Idoia López Riaño is a former ETA assassin nicknamed "La Tigresa" (The Tigress) for her "sexual prowess". She was jailed in the 1990s for a string of murders for the Basque terror group. Riaño eventually expressed remorse for her crimes, and was released in 2017 after 23 years in jail (one year served for each of her victims).

== Biography ==
Idoia López Riaño was born in San Sebastián on March 18, 1964. It has been said she lived a relatively normal life with a good family and education. Riaño was recruited to join ETA when she was 16 in 1980 by her boyfriend, José Ángel Aguirre Aguirre. At the time, this was the main Basque nationalist group and continued to become increasingly violent as Spanish authorities went after independent campaigners.

She became well known for using her beauty to lure police officers into her bed to gather information for ETA to aid in planning their raids.

== Murders ==
At the age of 20, La Tigresa carried out her first political murder on November 16, 1984. Along with two co-conspirators, Aguirre Aguirre, his fellow ETA officer Ramón Zapirain, the three travelled to Irun and accused French citizen Joseph Couchot of being a member of GAL. Shortly after, he was killed in a hail of bullets.

She was a lieutenant in the Madrid ETA cell and on July 14, 1986 they detonated a car bomb in the Plaza de la Republican Dominicana in Madrid killing 12 civil guards.

In 1986, she and other members of the ETA used machine guns to shoot up the vehicle of an army commander, Ricardo Saenz de Ynestrillas Martinez, killing him.

In total, she was charged with the murders of 23 people between 1984 and 1986.

== Arrest ==
On August 28, 1994 in Aix-en-Provence, both Riaño and her boyfriend, Olivier Lammotte were arrested. She spent 5 years in a French prison before she was extradited to Spain for her conviction of the 23 murders.

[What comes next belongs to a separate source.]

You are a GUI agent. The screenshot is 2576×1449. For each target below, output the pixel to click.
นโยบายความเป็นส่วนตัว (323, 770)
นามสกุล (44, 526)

== Court Proceedings and Sentencing ==
In 2002, she was sentenced to over 2,000 years in prison for her crimes. During the proceedings she told the court: "While you persist in thinking that we are going to assimilate into this monstrosity of a state, we will go on fighting until you leave Euskal Herria [the Basque homeland] in peace."

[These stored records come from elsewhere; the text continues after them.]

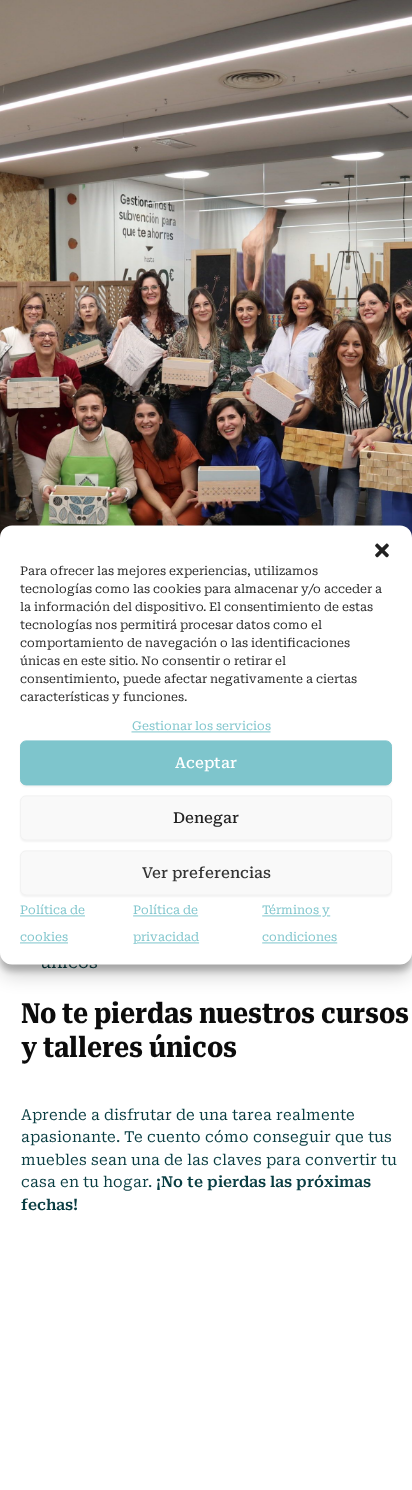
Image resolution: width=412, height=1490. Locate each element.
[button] (382, 550)
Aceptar (206, 763)
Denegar (206, 818)
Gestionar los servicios (201, 726)
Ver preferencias (206, 873)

She married twice in prison and signed the “nanclares” declaration renouncing violence and apologising to her victims, a move that saw her expelled from ETA but which enabled her release in 2017. She is now at liberty at the age of 56.

== Media References ==
Various newspapers have reported that author Luke Jennings had revealed the character of Villanelle, the main antagonist of his Killing Eve series, was based upon Riaño. Jennings had said that Riaño, who had killed 23 people, "was clearly a psychopath, completely without empathy".